Having all of our data in sorted order by bird name makes certain queries really fast and efficient - instead of having to scan through every page to find the blue jay entry, we can now quickly flip to the "B" section, then the "BL" section, then the "BLU" section, etc... until we find BLUE JAY. This is done quickly and efficiently because we know where to find blue jays in the book because the bird names are stored in alphabetical order.

Even better, after we find the blue jay page, we flip to the next page and see a page for cardinal. Since we know all of the entries are stored alphabetically, we know that once we get to the next bird we have found all of our blue jay pages and don't need to continue flipping through the rest of the book.

While the clustered index allows us to find birds by name quickly, it's not perfect; since the clustered index is the table, it contains every property (column) of each bird, which is a lot of data!

Having to constantly reference this large, clustered index for each of my queries can be too cumbersome.
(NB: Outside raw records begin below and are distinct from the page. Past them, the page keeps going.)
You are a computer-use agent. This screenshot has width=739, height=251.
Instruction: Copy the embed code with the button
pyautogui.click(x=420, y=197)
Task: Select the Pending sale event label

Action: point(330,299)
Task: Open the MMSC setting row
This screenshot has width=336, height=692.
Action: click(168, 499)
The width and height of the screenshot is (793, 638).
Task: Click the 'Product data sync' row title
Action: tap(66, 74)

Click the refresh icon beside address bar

For most of our queries, we could get by with condensed version of my bird book that only contains the most essential information in it.

Nonclustered Index: Cut and Copy

nc-index Let's say we want a lighter-weight version of our book that contains the most relevant information (bird name, color, description).

We can photocopy the entire book and then cut out and keep only the pieces of information that are relevant while discarding the rest. If we paste all of those relevant pieces of information into a new book, still sorted by bird name, we now have a second copy of our data. This is our nonclustered index.

This nonclustered index contains all of the same birds as my clustered index, just with fewer columns. This means I can fit multiple birds onto a page, requiring me to flip through fewer pages to find the bird I need.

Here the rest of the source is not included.